Der Nahrungsmittelhersteller hat im ersten Halbjahr des laufenden Jahres an Profitabilität eingebüsst. Weil das Unternehmen im August sein Portfolio zu überarbeiten begann, senkte es die Guidance für das Gesamtjahr. Unter diesen negativen Vorzeichen dürfte Orior nach Bekanntgabe der Jahreszahlen inklusive Angaben zur Dividendenausschüttung im Frühjahr 2025 aus dem Ranking der Dividendenaristokrat fliegen, erklärt Manuel Lang, Aktienanalyst von Vontobel, gegenüber cash.ch.

Interroll und Orior auf der Kippe

Orior ist nicht die erste Firma, welche die Kriterien eines Dividendenaristokraten nicht mehr erfüllt. Anfang 2024 erleidete Interroll dieses Schicksal. Dank der starken Nachfrage im E-Commerce konnte Interroll vorher über viele Jahre hinweg seine Gewinne und Dividenden stetig erhöhen. Im letzten Jahr war aber Schluss. Derzeit hat das Unternehmen mit Überkapazitäten zu kämpfen und die Ergebnisse gehen zurück. «Wenn die Ausschüttungsquote bei Interroll unverändert bleibt, kann sogar eine Kürzung der Dividende nicht ausgeschlossen werden», meint Lang von Vontobel. 
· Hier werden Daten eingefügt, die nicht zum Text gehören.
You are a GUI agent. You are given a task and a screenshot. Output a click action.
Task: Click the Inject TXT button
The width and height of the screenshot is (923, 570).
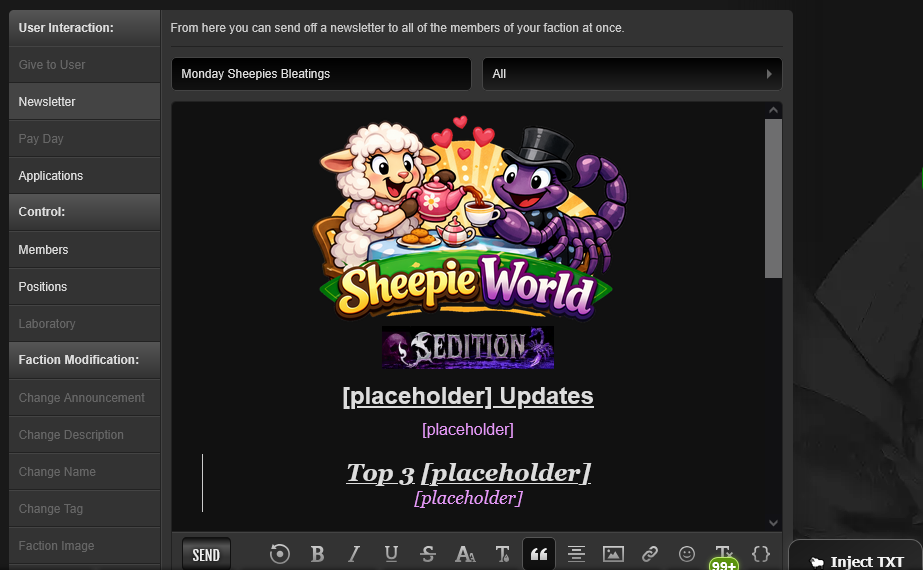pos(857,561)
Wenig überzeugende Kennzahlen und eine enttäuschende Börsenentwicklung verzeichnen auch die Nestlé-Valoren. Immerhin stellt das Management weiter steigende Dividendenausschüttung in Aussicht. Liquide Mittel aus der operativen Geschäftstätigkeit sind beim Nahrungsmittelkonzern aus Vevey vorhanden.
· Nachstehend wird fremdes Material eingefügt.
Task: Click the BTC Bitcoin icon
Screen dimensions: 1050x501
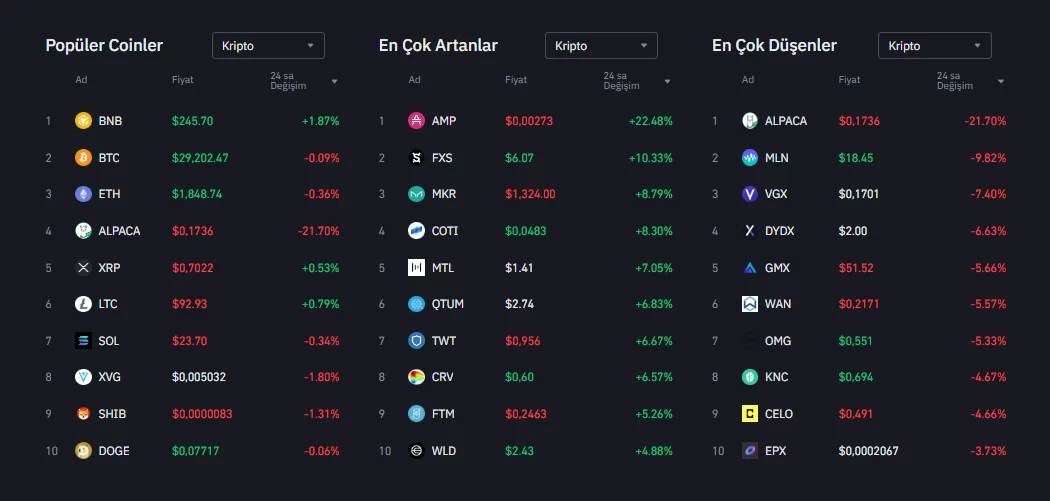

Nach dem Ausverkauf seit Jahresbeginn ist die Aktie für Dividendenliebhaber attraktiver geworden. Aktuell beträgt die Dividendenrendite 4,1 Prozent. Das ist hinter Orior und Swiss Life der drittbeste Wert unter den 15 Dividendenaristokraten.  

Vontobel hat bei Nestlé ein Kursziel von 100 Franken und stuft die Aktie mit «Buy» ein. Es ist für Nestlé jetzt am wichtigsten, das Vertrauen der Investoren wiederherzustellen. Die Finanzziele sind von entscheidender Bedeutung und müssen zunächst im laufenden Geschäftsjahr erreicht werden. «Wir sind überzeugt, dass Nestlé den Turnaround schaffen wird, auch wenn der Weg lang und nicht geradlinig sein wird», zeigt sich der Vontobel-Analyst optimistisch. 

Pharma weiter top

Fest verankert in der Vontobel-Auswertung der Schweizer Dividendenaristokraten sind die beiden Pharmawerte Novartis und Roche, wobei letztgenannte in den letzten 31 Jahren die Dividende kontinuierlich erhöhen konnte. Bei der Rendite liegt Roche (3,8 Prozent) mit Novartis (3,7 Prozent) praktisch gleich auf. 

Sowohl Novartis und Roche kamen seit Anfang November kursmässig nur halbherzig vom Fleck. Ein Sorgenpunkt bleibt unter anderem die Zollpolitik der neuen Regierung von Donald Trump, welche die Valoren der beiden Pharma-Schwergewichte derzeit belastet.

Neue Kandidaten stehen bereits in den Startlöchern

Mit dem Wegfallen von Interroll sank Anfang 2024 die Zahl der Dividendenaristokraten von 16 auf 15 Unternehmen. Mit dem erwarteten Ausscheiden von Orior 2025 wären noch 14 Unternehmen im Ranking vertreten. 

Vontobel macht für das neue Jahr allerdings schon potenzielle Kandidaten aus, welche die entstandene respektive entstehende Lücke füllen könnten. Sollten PSP Swiss Property und Siegfried die Erwartungen bei den Jahreszahlen 2024 erfüllen, so wären es wieder 16 Dividendenaristokraten. Vontobel stellt das neue Ranking vermutlich im Frühjahr 2025 zusammen.